UML provides a unique opportunity for tool development: by unifying the user community it increases the potential rewards from building powerful tools, and the fact that UML is a (comparatively) carefully defined language with a (comparatively) well-developed notion of model consistency makes more exciting capabilities possible. Tools for UML are developing fast, but there is enormous scope for improvement; indeed the current market leaders have been (unfairly?) described as "glorified drawing tools".

We discuss the state of the art, problems which future tools may address, where existing techniques should apply, and promising lines for investigation. The tutorial will include opportunity for participants to explore their own ideas on the subject.

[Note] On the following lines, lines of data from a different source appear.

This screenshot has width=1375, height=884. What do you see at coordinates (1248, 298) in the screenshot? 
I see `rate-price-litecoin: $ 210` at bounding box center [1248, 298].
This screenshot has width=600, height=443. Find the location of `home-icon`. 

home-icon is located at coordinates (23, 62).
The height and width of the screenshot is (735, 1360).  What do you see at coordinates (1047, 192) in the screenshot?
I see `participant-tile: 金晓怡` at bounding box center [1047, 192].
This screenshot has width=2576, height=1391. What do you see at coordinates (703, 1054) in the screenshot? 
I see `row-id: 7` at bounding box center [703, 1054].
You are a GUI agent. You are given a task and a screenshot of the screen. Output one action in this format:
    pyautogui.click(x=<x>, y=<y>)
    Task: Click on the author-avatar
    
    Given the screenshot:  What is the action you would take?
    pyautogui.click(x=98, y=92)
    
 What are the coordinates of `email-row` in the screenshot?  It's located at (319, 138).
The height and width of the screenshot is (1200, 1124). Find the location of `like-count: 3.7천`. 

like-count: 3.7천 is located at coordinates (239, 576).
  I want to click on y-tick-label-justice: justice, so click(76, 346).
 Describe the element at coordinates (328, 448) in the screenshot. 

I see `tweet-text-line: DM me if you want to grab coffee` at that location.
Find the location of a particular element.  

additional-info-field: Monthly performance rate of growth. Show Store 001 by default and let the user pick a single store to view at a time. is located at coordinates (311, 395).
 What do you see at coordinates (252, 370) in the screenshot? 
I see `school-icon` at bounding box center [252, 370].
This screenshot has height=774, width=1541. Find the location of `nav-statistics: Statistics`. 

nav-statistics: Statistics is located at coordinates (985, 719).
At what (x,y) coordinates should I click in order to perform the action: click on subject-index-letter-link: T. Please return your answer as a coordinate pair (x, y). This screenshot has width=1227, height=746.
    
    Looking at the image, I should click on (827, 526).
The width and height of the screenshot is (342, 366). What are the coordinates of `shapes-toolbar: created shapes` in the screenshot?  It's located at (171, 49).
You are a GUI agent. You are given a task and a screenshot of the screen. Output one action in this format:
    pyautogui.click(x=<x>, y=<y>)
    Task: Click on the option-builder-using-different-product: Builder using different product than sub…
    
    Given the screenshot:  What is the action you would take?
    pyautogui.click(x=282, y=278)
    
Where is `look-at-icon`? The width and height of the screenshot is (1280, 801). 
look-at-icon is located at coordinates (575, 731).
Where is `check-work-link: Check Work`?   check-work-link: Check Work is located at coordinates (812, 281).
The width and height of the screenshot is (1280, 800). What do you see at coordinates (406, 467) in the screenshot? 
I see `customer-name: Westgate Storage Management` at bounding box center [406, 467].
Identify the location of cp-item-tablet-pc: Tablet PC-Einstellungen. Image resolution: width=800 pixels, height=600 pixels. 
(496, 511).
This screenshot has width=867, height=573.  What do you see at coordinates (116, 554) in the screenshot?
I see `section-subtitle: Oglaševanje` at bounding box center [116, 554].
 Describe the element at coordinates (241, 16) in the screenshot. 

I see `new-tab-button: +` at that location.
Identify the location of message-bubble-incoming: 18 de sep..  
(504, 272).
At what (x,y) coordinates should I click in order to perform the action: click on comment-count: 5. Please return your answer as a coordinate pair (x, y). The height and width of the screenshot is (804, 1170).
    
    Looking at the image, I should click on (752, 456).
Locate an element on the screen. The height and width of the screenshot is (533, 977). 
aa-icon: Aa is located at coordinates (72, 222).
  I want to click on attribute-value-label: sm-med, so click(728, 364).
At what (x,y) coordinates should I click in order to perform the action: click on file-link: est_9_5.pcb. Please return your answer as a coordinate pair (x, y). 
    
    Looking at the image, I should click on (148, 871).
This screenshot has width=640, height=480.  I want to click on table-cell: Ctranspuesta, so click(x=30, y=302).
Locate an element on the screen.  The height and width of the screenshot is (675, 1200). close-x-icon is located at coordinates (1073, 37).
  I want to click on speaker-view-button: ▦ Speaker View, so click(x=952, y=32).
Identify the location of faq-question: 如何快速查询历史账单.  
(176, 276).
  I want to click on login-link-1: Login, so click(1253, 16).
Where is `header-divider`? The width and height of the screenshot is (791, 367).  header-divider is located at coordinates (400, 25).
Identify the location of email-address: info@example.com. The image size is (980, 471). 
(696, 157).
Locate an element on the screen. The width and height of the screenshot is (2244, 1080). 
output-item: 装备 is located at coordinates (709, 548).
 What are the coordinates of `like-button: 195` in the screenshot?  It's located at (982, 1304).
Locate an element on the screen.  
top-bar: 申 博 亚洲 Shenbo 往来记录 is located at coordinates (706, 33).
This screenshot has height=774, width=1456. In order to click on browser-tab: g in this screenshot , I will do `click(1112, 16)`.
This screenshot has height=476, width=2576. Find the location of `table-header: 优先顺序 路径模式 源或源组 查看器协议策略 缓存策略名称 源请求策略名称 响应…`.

The intended audience includes UML tool developers, UML tool users and (especially) choosers, and anyone interested in the definition and support of UML. You should be familiar with UML, although not necessarily intimate with the standards documents.

Perdita Stevens is a lecturer in software engineering in the Division of Informatics at Edinburgh University. Her background includes working as a professional software engineer, consultancy in UML and object orientation, and research from knowledge transfer for legacy systems to verification tools for infinite-state systems using games.

From October 2000 she will hold an EPSRC Advanced Research Fellowship to investigate "Supporting Software Design", especially the ways in which formal techniques can underlie a future generation of powerful, usable and soundly-based UML tools.

Her textbook "Using UML" has been reprinted 5 times and widely adopted; two translations are in progress.